=== Begin Enclosure ===
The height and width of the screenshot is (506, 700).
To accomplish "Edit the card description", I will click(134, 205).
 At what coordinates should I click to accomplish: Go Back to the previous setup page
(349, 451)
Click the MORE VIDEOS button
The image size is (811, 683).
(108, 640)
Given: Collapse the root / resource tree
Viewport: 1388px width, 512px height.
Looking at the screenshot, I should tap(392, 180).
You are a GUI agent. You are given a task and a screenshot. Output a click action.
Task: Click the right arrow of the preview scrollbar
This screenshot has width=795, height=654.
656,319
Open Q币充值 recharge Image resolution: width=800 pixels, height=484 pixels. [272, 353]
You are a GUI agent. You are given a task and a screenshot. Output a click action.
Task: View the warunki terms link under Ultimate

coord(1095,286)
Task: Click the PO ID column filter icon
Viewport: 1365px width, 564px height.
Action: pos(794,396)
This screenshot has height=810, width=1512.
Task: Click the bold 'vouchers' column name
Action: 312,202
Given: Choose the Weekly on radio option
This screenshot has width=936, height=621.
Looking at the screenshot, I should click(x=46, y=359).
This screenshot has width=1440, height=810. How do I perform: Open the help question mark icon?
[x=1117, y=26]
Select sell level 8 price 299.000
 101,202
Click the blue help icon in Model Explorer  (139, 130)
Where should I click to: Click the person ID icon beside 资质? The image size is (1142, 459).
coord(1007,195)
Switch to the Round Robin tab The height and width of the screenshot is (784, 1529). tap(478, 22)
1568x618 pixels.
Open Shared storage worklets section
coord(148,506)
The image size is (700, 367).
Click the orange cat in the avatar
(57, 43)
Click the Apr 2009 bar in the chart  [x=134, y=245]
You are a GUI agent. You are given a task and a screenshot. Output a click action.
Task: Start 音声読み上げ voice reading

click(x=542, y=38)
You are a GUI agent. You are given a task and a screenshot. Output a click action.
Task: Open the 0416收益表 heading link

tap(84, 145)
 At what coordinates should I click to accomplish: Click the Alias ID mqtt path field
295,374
=== End Enclosure ===
What to do - The reply must contain each line of the material, reproduced faithfully.

Task solution -
The height and width of the screenshot is (506, 700).
To accomplish "Edit the card description", I will click(134, 205).
 At what coordinates should I click to accomplish: Go Back to the previous setup page
(349, 451)
Click the MORE VIDEOS button
The image size is (811, 683).
(108, 640)
Given: Collapse the root / resource tree
Viewport: 1388px width, 512px height.
Looking at the screenshot, I should tap(392, 180).
You are a GUI agent. You are given a task and a screenshot. Output a click action.
Task: Click the right arrow of the preview scrollbar
This screenshot has width=795, height=654.
656,319
Open Q币充值 recharge Image resolution: width=800 pixels, height=484 pixels. [272, 353]
You are a GUI agent. You are given a task and a screenshot. Output a click action.
Task: View the warunki terms link under Ultimate

coord(1095,286)
Task: Click the PO ID column filter icon
Viewport: 1365px width, 564px height.
Action: pos(794,396)
This screenshot has height=810, width=1512.
Task: Click the bold 'vouchers' column name
Action: 312,202
Given: Choose the Weekly on radio option
This screenshot has width=936, height=621.
Looking at the screenshot, I should click(x=46, y=359).
This screenshot has width=1440, height=810. How do I perform: Open the help question mark icon?
[x=1117, y=26]
Select sell level 8 price 299.000
 101,202
Click the blue help icon in Model Explorer  (139, 130)
Where should I click to: Click the person ID icon beside 资质? The image size is (1142, 459).
coord(1007,195)
Switch to the Round Robin tab The height and width of the screenshot is (784, 1529). tap(478, 22)
1568x618 pixels.
Open Shared storage worklets section
coord(148,506)
The image size is (700, 367).
Click the orange cat in the avatar
(57, 43)
Click the Apr 2009 bar in the chart  [x=134, y=245]
You are a GUI agent. You are given a task and a screenshot. Output a click action.
Task: Start 音声読み上げ voice reading

click(x=542, y=38)
You are a GUI agent. You are given a task and a screenshot. Output a click action.
Task: Open the 0416收益表 heading link

tap(84, 145)
 At what coordinates should I click to accomplish: Click the Alias ID mqtt path field
295,374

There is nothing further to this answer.